The pork shoulder, also known as the Boston butt or picnic shoulder, is a flavorful and well-marbled cut from the upper front leg of the pig. It is ideal for slow-cooking methods like braising, roasting, and smoking, making it perfect for pulled pork and stews.
The pork loin is a tender and lean cut from the back of the pig, running from the shoulder to the leg. It includes popular cuts such as pork chops, tenderloin, and loin roast. These cuts are versatile and can be grilled, roasted, or pan-fried.
The pork belly is located on the underside of the pig, known for its high fat content and used to make bacon. Perfectly marbled and expertly trimmed, this cut promises a melt-in-your-mouth experience with every bite. Ideal for roasting, braising, or grilling, our pork belly primal is a versatile choice for any culinary creation.
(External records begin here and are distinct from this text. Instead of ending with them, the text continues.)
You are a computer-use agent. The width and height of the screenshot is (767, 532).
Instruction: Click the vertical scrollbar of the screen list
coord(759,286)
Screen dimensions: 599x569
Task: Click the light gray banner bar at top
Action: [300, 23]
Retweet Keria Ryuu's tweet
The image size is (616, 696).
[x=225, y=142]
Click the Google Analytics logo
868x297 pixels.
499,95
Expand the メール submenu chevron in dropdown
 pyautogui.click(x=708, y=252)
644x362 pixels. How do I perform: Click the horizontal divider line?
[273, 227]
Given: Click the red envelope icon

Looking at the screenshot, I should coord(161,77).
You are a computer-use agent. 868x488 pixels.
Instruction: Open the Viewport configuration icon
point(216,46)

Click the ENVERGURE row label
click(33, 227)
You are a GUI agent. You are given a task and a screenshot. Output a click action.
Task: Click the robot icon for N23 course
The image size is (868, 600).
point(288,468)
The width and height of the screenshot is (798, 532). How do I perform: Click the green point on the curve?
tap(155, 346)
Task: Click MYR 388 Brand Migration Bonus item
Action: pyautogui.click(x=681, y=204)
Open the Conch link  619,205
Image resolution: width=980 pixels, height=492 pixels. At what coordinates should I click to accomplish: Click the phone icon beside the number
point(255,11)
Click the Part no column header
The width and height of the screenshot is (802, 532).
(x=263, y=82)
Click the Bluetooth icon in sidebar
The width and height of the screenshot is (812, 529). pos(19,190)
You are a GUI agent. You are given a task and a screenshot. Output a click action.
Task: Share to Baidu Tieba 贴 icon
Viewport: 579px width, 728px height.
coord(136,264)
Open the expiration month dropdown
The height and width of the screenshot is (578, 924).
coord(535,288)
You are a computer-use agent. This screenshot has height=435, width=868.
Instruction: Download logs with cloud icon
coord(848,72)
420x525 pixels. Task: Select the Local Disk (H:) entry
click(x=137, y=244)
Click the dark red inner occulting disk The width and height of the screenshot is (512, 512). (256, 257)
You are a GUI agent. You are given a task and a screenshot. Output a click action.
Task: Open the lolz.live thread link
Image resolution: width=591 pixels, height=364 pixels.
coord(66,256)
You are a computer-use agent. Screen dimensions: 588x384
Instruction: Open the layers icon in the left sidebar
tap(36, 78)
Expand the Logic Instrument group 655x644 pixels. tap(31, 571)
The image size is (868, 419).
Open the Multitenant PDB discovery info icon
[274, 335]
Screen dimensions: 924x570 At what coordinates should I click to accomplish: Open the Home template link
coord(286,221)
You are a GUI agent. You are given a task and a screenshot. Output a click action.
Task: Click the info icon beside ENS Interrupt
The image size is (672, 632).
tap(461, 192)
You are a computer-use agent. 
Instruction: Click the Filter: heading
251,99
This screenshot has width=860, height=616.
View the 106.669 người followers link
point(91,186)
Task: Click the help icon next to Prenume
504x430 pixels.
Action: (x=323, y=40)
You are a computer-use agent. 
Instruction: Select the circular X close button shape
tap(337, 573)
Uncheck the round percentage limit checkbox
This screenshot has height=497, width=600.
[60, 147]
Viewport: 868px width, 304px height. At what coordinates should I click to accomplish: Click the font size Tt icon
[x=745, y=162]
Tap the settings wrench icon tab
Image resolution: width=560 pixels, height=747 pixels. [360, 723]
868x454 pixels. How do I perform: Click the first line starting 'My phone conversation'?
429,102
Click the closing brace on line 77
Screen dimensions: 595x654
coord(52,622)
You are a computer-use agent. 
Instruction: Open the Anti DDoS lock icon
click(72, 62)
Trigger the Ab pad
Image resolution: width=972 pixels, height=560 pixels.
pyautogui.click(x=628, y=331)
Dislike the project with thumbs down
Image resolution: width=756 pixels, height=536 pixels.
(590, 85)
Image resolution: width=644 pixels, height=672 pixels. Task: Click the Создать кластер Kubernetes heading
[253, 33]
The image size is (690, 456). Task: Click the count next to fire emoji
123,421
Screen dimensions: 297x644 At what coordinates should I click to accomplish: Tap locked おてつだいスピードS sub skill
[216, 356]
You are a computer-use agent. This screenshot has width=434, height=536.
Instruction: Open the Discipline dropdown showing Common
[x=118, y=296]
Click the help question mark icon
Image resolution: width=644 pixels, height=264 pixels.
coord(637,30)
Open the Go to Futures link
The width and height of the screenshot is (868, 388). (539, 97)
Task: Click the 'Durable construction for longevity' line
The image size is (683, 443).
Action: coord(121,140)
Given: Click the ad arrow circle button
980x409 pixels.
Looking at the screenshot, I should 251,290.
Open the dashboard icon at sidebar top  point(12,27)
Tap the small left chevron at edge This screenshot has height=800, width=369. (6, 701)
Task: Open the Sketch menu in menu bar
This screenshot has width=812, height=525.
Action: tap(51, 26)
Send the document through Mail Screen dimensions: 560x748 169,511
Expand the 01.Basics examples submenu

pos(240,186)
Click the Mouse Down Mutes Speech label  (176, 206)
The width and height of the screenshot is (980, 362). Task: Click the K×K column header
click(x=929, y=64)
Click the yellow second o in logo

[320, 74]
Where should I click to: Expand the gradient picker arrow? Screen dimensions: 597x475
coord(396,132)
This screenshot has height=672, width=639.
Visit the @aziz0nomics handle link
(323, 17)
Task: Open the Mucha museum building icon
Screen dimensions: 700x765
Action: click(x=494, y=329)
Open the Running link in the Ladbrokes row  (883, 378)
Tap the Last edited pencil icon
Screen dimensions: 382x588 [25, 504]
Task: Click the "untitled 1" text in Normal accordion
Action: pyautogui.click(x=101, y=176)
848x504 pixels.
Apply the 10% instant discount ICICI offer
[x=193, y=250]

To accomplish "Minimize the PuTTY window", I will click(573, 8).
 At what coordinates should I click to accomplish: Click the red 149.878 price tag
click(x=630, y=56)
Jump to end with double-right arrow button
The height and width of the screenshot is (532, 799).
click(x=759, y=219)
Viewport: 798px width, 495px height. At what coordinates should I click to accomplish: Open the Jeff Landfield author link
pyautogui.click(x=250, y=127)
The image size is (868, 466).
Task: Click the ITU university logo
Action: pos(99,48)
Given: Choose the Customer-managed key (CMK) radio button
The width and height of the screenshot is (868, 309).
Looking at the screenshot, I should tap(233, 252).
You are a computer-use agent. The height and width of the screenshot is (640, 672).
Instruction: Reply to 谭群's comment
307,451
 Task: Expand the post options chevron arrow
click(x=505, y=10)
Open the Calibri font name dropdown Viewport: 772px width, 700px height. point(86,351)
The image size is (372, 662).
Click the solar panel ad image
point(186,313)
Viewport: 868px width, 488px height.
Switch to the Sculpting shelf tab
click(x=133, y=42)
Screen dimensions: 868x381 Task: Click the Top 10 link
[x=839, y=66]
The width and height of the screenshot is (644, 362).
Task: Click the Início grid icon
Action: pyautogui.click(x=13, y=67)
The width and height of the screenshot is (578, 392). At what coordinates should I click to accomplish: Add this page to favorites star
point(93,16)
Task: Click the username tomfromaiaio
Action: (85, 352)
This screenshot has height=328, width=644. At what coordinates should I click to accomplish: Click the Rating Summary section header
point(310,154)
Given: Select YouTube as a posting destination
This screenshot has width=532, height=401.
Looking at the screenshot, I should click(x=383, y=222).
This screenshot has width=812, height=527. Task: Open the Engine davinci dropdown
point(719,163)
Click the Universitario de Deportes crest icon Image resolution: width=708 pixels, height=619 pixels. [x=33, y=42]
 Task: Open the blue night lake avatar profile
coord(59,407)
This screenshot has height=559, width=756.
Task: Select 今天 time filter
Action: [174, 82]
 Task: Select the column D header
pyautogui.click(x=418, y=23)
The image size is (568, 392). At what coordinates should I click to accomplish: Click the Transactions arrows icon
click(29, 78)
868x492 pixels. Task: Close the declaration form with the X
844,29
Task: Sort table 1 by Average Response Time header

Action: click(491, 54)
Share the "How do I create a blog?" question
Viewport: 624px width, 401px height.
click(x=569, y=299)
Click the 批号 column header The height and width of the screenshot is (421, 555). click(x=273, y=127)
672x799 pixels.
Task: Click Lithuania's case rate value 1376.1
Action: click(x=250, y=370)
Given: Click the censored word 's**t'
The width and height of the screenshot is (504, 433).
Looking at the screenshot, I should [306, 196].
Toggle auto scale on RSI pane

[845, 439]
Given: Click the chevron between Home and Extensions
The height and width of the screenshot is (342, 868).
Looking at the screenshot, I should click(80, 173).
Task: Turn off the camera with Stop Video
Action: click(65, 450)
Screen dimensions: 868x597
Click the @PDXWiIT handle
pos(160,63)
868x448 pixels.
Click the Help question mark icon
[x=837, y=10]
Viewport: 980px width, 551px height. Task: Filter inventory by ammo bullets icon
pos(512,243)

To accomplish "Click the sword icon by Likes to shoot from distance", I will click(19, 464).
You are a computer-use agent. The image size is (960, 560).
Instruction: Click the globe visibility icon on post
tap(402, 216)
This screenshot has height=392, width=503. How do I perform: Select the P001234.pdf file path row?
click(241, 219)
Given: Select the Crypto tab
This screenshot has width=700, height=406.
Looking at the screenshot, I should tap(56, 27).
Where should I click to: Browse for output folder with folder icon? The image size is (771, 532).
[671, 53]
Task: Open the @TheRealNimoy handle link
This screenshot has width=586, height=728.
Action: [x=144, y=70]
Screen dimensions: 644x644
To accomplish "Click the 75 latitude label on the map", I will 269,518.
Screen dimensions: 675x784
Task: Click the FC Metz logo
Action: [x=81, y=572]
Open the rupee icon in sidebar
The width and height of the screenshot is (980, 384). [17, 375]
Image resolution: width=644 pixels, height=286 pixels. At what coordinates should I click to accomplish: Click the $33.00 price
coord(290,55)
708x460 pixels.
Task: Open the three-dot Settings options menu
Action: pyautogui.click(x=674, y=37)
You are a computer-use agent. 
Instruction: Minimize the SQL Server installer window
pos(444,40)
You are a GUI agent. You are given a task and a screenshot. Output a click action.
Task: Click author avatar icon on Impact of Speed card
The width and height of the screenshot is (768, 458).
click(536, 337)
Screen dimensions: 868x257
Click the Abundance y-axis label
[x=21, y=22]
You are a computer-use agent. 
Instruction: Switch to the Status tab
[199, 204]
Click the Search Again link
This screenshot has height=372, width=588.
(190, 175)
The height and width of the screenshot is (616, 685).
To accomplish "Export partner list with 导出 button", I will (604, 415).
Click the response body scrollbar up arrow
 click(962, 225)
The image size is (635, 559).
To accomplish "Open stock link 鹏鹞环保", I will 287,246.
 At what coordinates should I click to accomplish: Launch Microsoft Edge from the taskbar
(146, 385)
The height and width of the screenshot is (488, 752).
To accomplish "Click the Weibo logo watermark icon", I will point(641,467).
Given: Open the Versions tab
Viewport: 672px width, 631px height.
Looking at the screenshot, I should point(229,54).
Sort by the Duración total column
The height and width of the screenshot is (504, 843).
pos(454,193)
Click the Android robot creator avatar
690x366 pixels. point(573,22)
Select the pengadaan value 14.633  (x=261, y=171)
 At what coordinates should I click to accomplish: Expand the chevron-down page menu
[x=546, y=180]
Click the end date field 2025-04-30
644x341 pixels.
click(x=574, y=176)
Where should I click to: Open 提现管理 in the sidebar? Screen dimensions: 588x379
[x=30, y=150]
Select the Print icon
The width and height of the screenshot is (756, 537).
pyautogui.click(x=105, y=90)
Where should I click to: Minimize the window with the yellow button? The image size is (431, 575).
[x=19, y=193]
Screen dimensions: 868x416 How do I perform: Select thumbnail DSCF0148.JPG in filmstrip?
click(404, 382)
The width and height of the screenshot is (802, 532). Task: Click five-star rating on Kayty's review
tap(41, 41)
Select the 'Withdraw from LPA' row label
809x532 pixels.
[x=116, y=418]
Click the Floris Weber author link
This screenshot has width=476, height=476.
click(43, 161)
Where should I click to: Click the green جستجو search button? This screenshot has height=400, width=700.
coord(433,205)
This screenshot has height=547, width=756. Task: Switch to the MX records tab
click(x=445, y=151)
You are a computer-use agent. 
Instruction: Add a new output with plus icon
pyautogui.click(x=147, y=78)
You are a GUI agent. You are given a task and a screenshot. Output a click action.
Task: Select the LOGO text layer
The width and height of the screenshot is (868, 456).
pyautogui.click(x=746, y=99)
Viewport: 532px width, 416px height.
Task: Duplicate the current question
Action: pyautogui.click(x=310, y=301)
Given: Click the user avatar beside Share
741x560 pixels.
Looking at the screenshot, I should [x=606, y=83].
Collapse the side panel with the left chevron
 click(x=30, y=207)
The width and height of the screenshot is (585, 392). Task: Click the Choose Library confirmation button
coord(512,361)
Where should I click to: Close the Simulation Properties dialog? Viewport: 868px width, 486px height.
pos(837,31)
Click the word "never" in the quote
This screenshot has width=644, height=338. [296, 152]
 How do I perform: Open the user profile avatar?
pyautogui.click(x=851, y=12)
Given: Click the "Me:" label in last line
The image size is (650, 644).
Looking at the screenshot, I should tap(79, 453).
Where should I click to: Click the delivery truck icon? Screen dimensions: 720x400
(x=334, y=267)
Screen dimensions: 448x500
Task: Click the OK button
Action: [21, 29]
The ham is a primal cut located in the hind leg of the pork. Known for its tender and juicy texture, it is perfect for roasting, smoking, or curing. This cut includes the shank and butt portions, making it versatile for various dishes such as baked ham, smoked ham, and ham steaks.
The hock is a primal cut located in the lower leg of the pork, just above the feet. It is prized for its robust flavor and succulent meat, making it perfect for slow-cooking methods. This cut is commonly used in soups, stews, and braises, adding depth and richness to dishes like ham hock soup, braised hock, and hock stew.